▶ DESCRIPTION OF THE TASK:
All of the data is to be repeated verbatim.

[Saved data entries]
^^^^^^^^^^^^^^^^

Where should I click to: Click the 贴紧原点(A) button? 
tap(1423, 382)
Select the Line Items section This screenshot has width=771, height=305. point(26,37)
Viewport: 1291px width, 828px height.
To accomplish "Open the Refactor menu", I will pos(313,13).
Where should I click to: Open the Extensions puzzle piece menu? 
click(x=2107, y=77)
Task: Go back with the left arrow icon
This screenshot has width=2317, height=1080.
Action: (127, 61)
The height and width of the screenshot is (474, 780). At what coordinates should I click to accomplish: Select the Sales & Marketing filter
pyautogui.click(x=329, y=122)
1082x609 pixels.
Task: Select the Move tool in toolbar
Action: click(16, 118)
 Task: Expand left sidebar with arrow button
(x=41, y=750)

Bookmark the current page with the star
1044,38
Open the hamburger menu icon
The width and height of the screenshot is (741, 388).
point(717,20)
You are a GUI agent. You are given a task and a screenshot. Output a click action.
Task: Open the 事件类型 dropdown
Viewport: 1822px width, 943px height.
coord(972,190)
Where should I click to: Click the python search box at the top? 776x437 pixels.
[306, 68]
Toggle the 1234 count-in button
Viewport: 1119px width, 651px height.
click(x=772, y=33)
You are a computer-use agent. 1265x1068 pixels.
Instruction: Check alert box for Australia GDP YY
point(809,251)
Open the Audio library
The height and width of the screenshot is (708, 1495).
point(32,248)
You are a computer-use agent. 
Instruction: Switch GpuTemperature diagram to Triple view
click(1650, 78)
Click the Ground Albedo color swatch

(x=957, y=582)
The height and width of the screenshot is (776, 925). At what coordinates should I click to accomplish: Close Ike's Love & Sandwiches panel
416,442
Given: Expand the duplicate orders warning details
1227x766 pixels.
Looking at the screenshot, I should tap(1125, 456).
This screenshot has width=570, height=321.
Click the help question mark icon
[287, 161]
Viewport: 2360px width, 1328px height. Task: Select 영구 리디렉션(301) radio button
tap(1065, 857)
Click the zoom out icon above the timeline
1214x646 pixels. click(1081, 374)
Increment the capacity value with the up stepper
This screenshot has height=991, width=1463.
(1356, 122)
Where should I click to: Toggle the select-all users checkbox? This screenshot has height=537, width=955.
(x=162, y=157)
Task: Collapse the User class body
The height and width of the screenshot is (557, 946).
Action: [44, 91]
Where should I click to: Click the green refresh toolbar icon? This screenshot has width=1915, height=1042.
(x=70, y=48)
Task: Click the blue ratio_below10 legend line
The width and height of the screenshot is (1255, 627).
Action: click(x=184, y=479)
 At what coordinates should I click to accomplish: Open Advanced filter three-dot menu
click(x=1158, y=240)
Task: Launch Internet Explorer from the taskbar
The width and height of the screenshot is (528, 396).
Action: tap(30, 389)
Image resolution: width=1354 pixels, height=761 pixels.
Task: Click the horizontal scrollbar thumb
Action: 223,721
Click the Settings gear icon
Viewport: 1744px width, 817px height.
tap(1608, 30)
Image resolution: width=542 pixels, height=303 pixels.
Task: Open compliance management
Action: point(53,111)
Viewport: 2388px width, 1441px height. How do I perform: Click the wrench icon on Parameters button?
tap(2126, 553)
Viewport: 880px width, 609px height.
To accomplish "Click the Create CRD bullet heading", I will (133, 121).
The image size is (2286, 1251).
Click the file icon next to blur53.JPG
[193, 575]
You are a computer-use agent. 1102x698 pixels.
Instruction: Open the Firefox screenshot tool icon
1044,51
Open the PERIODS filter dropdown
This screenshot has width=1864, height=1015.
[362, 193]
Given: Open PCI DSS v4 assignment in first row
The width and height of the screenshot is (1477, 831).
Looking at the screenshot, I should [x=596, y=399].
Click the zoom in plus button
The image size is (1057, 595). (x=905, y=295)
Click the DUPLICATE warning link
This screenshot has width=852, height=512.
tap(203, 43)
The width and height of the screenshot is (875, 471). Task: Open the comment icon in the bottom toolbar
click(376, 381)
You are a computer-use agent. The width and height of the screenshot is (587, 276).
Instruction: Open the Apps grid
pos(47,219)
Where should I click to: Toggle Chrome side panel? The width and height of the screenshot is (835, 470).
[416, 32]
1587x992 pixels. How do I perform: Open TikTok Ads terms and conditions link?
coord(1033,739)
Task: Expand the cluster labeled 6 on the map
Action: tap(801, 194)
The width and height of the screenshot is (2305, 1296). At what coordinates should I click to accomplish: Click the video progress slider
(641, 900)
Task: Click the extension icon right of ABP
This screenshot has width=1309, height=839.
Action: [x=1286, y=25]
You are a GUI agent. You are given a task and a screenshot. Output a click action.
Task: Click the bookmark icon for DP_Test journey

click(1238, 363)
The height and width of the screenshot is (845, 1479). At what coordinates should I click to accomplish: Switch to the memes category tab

^^^^^^^^^^^^^^^^

▶ WRITTEN SOLUTION:
Where should I click to: Click the 贴紧原点(A) button? 
tap(1423, 382)
Select the Line Items section This screenshot has width=771, height=305. point(26,37)
Viewport: 1291px width, 828px height.
To accomplish "Open the Refactor menu", I will pos(313,13).
Where should I click to: Open the Extensions puzzle piece menu? 
click(x=2107, y=77)
Task: Go back with the left arrow icon
This screenshot has width=2317, height=1080.
Action: (127, 61)
The height and width of the screenshot is (474, 780). At what coordinates should I click to accomplish: Select the Sales & Marketing filter
pyautogui.click(x=329, y=122)
1082x609 pixels.
Task: Select the Move tool in toolbar
Action: click(16, 118)
 Task: Expand left sidebar with arrow button
(x=41, y=750)

Bookmark the current page with the star
1044,38
Open the hamburger menu icon
The width and height of the screenshot is (741, 388).
point(717,20)
You are a GUI agent. You are given a task and a screenshot. Output a click action.
Task: Open the 事件类型 dropdown
Viewport: 1822px width, 943px height.
coord(972,190)
Where should I click to: Click the python search box at the top? 776x437 pixels.
[306, 68]
Toggle the 1234 count-in button
Viewport: 1119px width, 651px height.
click(x=772, y=33)
You are a computer-use agent. 1265x1068 pixels.
Instruction: Check alert box for Australia GDP YY
point(809,251)
Open the Audio library
The height and width of the screenshot is (708, 1495).
point(32,248)
You are a computer-use agent. 
Instruction: Switch GpuTemperature diagram to Triple view
click(1650, 78)
Click the Ground Albedo color swatch

(x=957, y=582)
The height and width of the screenshot is (776, 925). At what coordinates should I click to accomplish: Close Ike's Love & Sandwiches panel
416,442
Given: Expand the duplicate orders warning details
1227x766 pixels.
Looking at the screenshot, I should tap(1125, 456).
This screenshot has width=570, height=321.
Click the help question mark icon
[287, 161]
Viewport: 2360px width, 1328px height. Task: Select 영구 리디렉션(301) radio button
tap(1065, 857)
Click the zoom out icon above the timeline
1214x646 pixels. click(1081, 374)
Increment the capacity value with the up stepper
This screenshot has height=991, width=1463.
(1356, 122)
Where should I click to: Toggle the select-all users checkbox? This screenshot has height=537, width=955.
(x=162, y=157)
Task: Collapse the User class body
The height and width of the screenshot is (557, 946).
Action: [44, 91]
Where should I click to: Click the green refresh toolbar icon? This screenshot has width=1915, height=1042.
(x=70, y=48)
Task: Click the blue ratio_below10 legend line
The width and height of the screenshot is (1255, 627).
Action: click(x=184, y=479)
 At what coordinates should I click to accomplish: Open Advanced filter three-dot menu
click(x=1158, y=240)
Task: Launch Internet Explorer from the taskbar
The width and height of the screenshot is (528, 396).
Action: tap(30, 389)
Image resolution: width=1354 pixels, height=761 pixels.
Task: Click the horizontal scrollbar thumb
Action: 223,721
Click the Settings gear icon
Viewport: 1744px width, 817px height.
tap(1608, 30)
Image resolution: width=542 pixels, height=303 pixels.
Task: Open compliance management
Action: point(53,111)
Viewport: 2388px width, 1441px height. How do I perform: Click the wrench icon on Parameters button?
tap(2126, 553)
Viewport: 880px width, 609px height.
To accomplish "Click the Create CRD bullet heading", I will (133, 121).
The image size is (2286, 1251).
Click the file icon next to blur53.JPG
[193, 575]
You are a computer-use agent. 1102x698 pixels.
Instruction: Open the Firefox screenshot tool icon
1044,51
Open the PERIODS filter dropdown
This screenshot has width=1864, height=1015.
[362, 193]
Given: Open PCI DSS v4 assignment in first row
The width and height of the screenshot is (1477, 831).
Looking at the screenshot, I should [x=596, y=399].
Click the zoom in plus button
The image size is (1057, 595). (x=905, y=295)
Click the DUPLICATE warning link
This screenshot has width=852, height=512.
tap(203, 43)
The width and height of the screenshot is (875, 471). Task: Open the comment icon in the bottom toolbar
click(376, 381)
You are a computer-use agent. The width and height of the screenshot is (587, 276).
Instruction: Open the Apps grid
pos(47,219)
Where should I click to: Toggle Chrome side panel? The width and height of the screenshot is (835, 470).
[416, 32]
1587x992 pixels. How do I perform: Open TikTok Ads terms and conditions link?
coord(1033,739)
Task: Expand the cluster labeled 6 on the map
Action: tap(801, 194)
The width and height of the screenshot is (2305, 1296). At what coordinates should I click to accomplish: Click the video progress slider
(641, 900)
Task: Click the extension icon right of ABP
This screenshot has width=1309, height=839.
Action: [x=1286, y=25]
You are a GUI agent. You are given a task and a screenshot. Output a click action.
Task: Click the bookmark icon for DP_Test journey

click(1238, 363)
The height and width of the screenshot is (845, 1479). At what coordinates should I click to accomplish: Switch to the memes category tab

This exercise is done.